Expression and purification of heterotrimeric Gi1
Heterotrimeric Gi1 was expressed and purified as previously described35. In brief, the dominant-negative Gαi1 (S47N, G203A, E245A and A326S) and human β1γ2 subunits (β1–8×His tag) were co-expressed in Hi5 insect cells for 48 h using the Bac-to-Bac system. The cells were collected and lysed with a buffer containing 10 mM HEPES (pH 7.5), 100 μM MgCl2 and 10 μM GDP. The cell membrane was collected by centrifugation and heterotrimeric Gi1 was extracted in a buffer containing 1% sodium cholate. The supernatant was purified by Ni-NTA column and the detergent was exchanged with n-dodecyl-β-d-maltoside (Anatrace) on a column. Afterward, Gi1 was mixed with a 1.2 molar excess of scFv16 and further purified by Superdex 200 column. Finally, the Gi1–scFv16 complex was concentrated and flash-frozen in liquid nitrogen until further use.
Formation of the GABAB–Gi1–scFv16 complex
The GB1 and GB2 plasmids mixed with PEI 25 K at a 3:0.5:0.5 ratio of PEI to GB1 and GB2 plasmid (w/w) were added to HEK293F cells when the density reached about 2.8 million per ml. Seventeen hours after infection, sodium butyrate was added at a final concentration of 10 mM and the cells were grown for another 3 days at 30 °C before being collected11. The collected cells were solubilized for 3 h at 4 °C in a buffer containing 0.5% (w/v) lauryl maltose neopentyl glycol (Anatrace) and 0.1% (w/v) cholesteryl hemisuccinate (Anatrace). After centrifugation at 30,000g for 30 min, the GABAB was purified by Ni-NTA column and M1 anti-Flag affinity resin. The GABAB was further concentrated and mixed with a 1.3 molar excess of Gi1–scFv16 complex in the presence of 100 μM baclofen and 50 μM BHFF. The sample was incubated at 25 °C for 1 h, followed by the addition of 0.2 U ml−1 apyrase for an additional 1.5-h incubation at 24 °C36. Finally, the sample was purified using a Superose 6 Increase column (GE Healthcare) to acquire a homogeneous GABAB receptor–Gi1 complex. The entire purification procedure was accomplished in 12 h, followed by immediate verification to acquire a stable and fresh sample for structural determination.

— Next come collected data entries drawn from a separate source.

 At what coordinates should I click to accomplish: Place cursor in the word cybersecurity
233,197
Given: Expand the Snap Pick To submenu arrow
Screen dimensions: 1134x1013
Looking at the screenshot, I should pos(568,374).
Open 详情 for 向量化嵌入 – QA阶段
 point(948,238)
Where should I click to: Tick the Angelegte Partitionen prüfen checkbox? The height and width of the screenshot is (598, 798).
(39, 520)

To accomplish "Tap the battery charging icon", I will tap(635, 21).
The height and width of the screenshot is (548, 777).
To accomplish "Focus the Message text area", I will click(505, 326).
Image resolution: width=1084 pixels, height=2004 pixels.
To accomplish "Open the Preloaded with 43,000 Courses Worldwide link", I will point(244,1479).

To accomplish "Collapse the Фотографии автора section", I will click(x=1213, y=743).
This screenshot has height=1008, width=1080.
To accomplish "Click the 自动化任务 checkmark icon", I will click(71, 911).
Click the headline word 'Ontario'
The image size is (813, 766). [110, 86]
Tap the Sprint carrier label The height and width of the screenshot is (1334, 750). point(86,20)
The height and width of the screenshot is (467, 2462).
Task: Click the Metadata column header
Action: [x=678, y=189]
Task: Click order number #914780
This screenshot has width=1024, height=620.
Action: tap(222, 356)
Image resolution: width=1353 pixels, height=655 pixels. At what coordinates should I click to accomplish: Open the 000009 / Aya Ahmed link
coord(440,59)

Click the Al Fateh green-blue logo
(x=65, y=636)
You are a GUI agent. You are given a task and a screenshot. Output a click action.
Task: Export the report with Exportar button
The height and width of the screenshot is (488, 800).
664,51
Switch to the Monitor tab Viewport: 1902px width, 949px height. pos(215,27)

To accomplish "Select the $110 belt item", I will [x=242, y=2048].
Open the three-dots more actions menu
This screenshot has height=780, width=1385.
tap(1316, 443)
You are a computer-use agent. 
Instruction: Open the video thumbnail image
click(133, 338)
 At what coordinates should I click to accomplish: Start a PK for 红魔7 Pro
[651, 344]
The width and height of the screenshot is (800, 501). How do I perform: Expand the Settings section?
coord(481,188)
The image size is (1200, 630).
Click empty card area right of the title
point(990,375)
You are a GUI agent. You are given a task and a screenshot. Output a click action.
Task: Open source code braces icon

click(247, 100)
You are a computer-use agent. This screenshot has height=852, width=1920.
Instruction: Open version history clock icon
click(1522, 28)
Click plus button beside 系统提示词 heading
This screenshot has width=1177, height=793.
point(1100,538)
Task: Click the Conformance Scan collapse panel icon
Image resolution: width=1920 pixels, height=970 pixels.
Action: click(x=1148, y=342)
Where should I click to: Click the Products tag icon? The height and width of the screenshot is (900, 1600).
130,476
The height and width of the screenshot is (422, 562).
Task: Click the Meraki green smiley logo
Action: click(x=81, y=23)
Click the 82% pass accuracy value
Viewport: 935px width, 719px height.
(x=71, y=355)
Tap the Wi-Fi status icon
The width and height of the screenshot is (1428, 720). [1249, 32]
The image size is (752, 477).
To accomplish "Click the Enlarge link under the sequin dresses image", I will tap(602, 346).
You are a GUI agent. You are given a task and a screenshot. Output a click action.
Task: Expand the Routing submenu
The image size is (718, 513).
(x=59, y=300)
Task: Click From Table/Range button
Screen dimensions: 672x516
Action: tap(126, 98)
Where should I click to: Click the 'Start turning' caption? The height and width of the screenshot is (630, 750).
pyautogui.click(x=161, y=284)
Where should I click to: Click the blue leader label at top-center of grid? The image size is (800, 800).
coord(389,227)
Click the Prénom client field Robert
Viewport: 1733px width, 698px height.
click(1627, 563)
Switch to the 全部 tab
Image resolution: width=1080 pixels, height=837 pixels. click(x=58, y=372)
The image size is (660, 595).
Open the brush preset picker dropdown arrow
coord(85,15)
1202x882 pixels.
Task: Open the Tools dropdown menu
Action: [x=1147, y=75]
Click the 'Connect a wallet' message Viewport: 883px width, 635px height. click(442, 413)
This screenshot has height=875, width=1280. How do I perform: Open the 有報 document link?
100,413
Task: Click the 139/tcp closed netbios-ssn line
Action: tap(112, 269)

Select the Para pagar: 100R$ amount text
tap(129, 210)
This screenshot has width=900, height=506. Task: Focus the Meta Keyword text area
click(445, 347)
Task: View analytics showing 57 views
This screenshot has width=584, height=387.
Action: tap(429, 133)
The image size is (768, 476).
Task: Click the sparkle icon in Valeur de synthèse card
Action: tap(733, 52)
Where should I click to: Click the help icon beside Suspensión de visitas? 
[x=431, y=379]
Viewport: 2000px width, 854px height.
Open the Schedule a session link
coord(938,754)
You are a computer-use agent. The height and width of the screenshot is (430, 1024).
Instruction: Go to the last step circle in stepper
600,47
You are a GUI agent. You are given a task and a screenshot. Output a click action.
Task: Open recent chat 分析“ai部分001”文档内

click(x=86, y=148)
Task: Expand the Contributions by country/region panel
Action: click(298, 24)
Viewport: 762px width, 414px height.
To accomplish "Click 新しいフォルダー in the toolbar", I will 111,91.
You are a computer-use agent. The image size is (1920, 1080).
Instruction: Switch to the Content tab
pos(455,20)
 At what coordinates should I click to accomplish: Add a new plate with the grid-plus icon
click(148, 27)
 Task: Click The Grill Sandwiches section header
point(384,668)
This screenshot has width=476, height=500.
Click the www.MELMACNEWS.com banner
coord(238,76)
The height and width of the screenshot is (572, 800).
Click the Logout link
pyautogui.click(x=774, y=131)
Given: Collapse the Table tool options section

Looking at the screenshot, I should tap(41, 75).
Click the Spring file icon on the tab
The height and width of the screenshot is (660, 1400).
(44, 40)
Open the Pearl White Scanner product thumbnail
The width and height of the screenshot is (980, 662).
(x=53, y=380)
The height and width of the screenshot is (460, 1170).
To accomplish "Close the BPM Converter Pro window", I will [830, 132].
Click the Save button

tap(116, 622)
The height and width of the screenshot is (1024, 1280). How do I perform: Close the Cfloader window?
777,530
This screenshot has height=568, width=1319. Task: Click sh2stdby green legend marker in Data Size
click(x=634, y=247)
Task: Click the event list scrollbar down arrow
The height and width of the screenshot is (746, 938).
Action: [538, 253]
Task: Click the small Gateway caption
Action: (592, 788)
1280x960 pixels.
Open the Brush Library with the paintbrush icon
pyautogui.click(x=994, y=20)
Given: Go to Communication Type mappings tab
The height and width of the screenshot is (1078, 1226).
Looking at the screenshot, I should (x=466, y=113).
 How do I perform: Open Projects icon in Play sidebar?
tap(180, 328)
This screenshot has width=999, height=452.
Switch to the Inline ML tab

Cryo-EM grid preparation and data collection
To prepare cryo-EM grids, 3.0 μl of the purified baclofen- and BHFF-activated GABAB–Gi1 complex at 1.8 mg ml−1 was applied onto the glow-discharged holey carbon grids (Quantifoil, R1.2/1.3, 300 mesh). The grids were blotted for 3.0 s with a blot force of 3 at 4 °C, 100% humidity, and then plunge-frozen in liquid ethane using Vitrobot Mark IV (Thermo Fischer Scientific). Cryo-EM data collection was performed on a Titan Krios at 300 kV accelerating voltage in the Center of Cryo-Electron Microscopy (Zhejiang University). Micrographs were recorded using a Gatan K2 Summit Detector in counting mode with a pixel size of 1.014 Å using SerialEM software37. Image stacks were obtained at a dose rate of about 8.0 electrons per Å2 per second with a defocus ranging from −1.0 to −2.5 μm. The total exposure time was 8 s, and 40 frames were recorded per micrograph. A total of 13,843 movies were collected for the GABAB–Gi1 complex.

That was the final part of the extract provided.